Parse ROI Measurements

This R script parses the measurements obtained from the previous ROI segmentation script in ImageJ.

true

Dependencies

Load requisite packages and define directories. Note that this script uses my personal utilities package brainstorm, which can be downloaded via devtools::install_github("ayushnoori/brainstorm").

# data manipulation
library(data.table)
library(purrr)
library(magrittr)

# data visualization
library(ggplot2)

# Excel manipulation
library(openxlsx)

# utility functions
library(brainstorm)

Note that directories are relative to the R project path.

# set directories
ddir = file.path("Data", "3 - ROIs")
dir3 = file.path("Results", "3 - ROI Measurements")
dir3.1 = file.path(dir3, "3.1 - Normalization Plots")

Define Functions

Define function to retrieve the coordinate data, then convert from pixels to microns based on the crop resolution metadata.

get_coordinates = function(cname, fname) {
  
  # read coordinate and resolution data
  coords = fread(file.path(fname, paste0(cname, "_ROIs.csv")))
  res = fread(file.path(fname, paste0(cname, "_Resolution.txt")))$V1
  
  # calculate center of VIA annotation relative to crop
  coords %>%
    .[, CenterX := X + Width/2] %>%
    .[, CenterY := Y + Height/2]
  
  # convert coordinates from pixels to microns (approx. 6.1 pixels : 1 micron)
  coords[, c("Width", "Height", "CenterX", "CenterY") := map(.(Width, Height, CenterX, CenterY), ~.x/res)]
  
  # replace old X and Y coordinates with new coordinates
  coords = coords[, .(Name, Width, Height, CenterX, CenterY,
                      Type, Quality, Annotator)]
  setnames(coords, c("CenterX", "CenterY"), c("X", "Y"))
  
  return(coords)
  
}

Define function to calculate the distance to the nearest plaque or tangle, where coord is the coordinate pair for a specific ROI, while neuropath is a data.table containing parsed plaque and/or tangle ROI data. Note that distances cannot be less than 0. Also, the Radius for tangle ROIs is set to 0 in the subsequent chunk.

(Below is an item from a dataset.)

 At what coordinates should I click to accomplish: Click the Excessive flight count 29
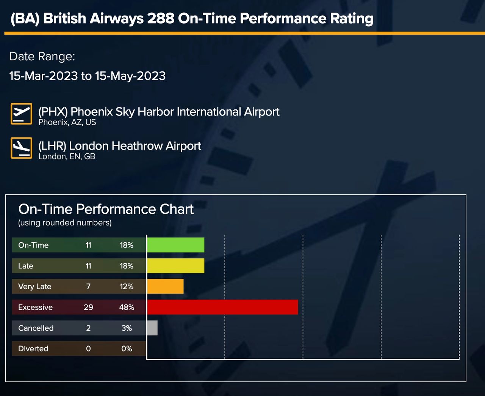click(88, 307)
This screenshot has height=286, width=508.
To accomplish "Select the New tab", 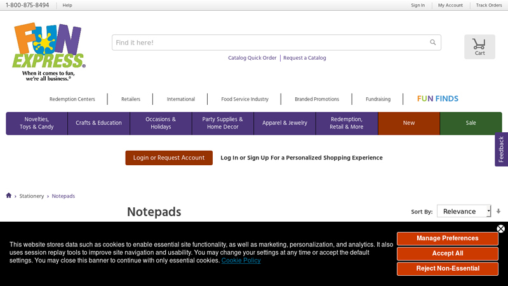I will click(409, 123).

# function to compute distance
compute_distance = function(x, y, neuropath) {
  
  if(nrow(neuropath) == 0) return(NA) else {
    
    neuropath = neuropath %>% 
    .[, Raw := sqrt((X - x)^2 + (Y - y)^2)] %>%
    .[, Distance := Raw - Radius] %>%
    .[Distance < 0, Distance := 0]
  
  return(neuropath[, min(Distance)]) 
    
  }
  
}

# function to assign distance based on filter, which must be wrapped in expr()
assign_distance = function(listobj, lab, filter) { 
  
  # list contains both data and neuropathology objects
  dat = listobj[[1]]
  neuropath = listobj[[2]]
  
  # assign distance
  dat[, (lab) := pmap_dbl(dat[, .(X, Y)], ~compute_distance(.x, .y, neuropath[eval(filter), ]))]
  
  # return new list
  return(invisible(list(dat, neuropath)))
  
}

Define function to extract and aggregate ROI data from individual crops.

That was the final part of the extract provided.